How it resolves imports

For from mylib.sub import func:

1. Python imports 'mylib'
   -> MutantFinder.find_spec('mylib', None)
   -> finds mutants/mylib/__init__.py -> loads trampolined __init__.py

2. Python imports 'mylib.sub'
   -> MutantFinder.find_spec('mylib.sub', ...)
   -> finds mutants/mylib/sub.py -> loads trampolined sub.py

3. Test calls func(1, 2)
   -> trampoline checks irradiate_harness.active_mutant
   -> dispatches to original or mutant variant

For stdlib/third-party imports (e.g. import json): the top-level name isn't in the prescan set, so find_spec returns None in a single dict lookup.
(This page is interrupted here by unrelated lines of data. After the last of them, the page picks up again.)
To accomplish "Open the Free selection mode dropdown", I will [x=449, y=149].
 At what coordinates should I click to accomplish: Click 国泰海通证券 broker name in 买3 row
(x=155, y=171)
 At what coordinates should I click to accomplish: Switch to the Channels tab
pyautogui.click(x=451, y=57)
Python uses its default finder.

Separation from the trampoline

The hook and trampoline serve different purposes:

  • Hook (import time, once per module): ensures the trampolined version of the code is what gets loaded.
  • Trampoline (call time, every invocation): dispatches to the correct mutant variant based on active_mutant.
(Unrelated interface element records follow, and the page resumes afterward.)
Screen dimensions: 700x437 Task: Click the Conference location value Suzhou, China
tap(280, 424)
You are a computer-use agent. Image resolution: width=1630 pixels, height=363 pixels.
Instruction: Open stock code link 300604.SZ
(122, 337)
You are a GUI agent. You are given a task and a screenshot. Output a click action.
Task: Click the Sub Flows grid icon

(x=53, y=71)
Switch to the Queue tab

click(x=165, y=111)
After initial import, sys.modules caching means the hook is never called again for that module.

PYTHONPATH today

With the hook handling mutant resolution, PYTHONPATH is simplified to:

harness_dir : source_parent(s)

mutants_dir is no longer on PYTHONPATH — it's passed via IRRADIATE_MUTANTS_DIR and handled entirely by the hook. source_parent provides fallback for non-mutated modules. See build_pythonpath() in src/pipeline.rs.

Edge cases

  • C extensions (.so/.pyd): Can't be mutated. Hook won't find them in mutants/, returns None, Python loads normally.
  • Namespace packages (no __init__.py): The hook only intercepts when there's an actual file. Directories without __init__.py fall through to Python's default finder.
  • Editable installs: Hook is at position 0 of sys.meta_path, runs before editable-install finders. No conflict.
  • Relative imports: Python converts them to absolute imports before calling finders. Works without special handling.
  • Partial mutation: When only some submodules are mutated, the hook merges the original package's submodule_search_locations so non-mutated submodules resolve normally (ce2cb0f).

Design decisions

  1. Always-on, no escape hatch. The hook activates whenever IRRADIATE_MUTANTS_DIR is set. No opt-out flag.
  2. Prescan at init. Walking mutants/ once upfront avoids per-import filesystem checks and enables fast prefix rejection for the vast majority of imports (stdlib, third-party).
  3. Bytecode caching left to Python. mutants/ is regenerated each run (including __pycache__/), and importlib.invalidate_caches() is called after hook installation. Python's .pyc timestamp checking handles the rest.

Future: selective loading

Currently irradiate copies all source files to mutants/ (full mirror). With the hook in place, only mutated files need to be written — non-mutated modules would resolve via Python's default finder. This would reduce disk I/O during the generate phase.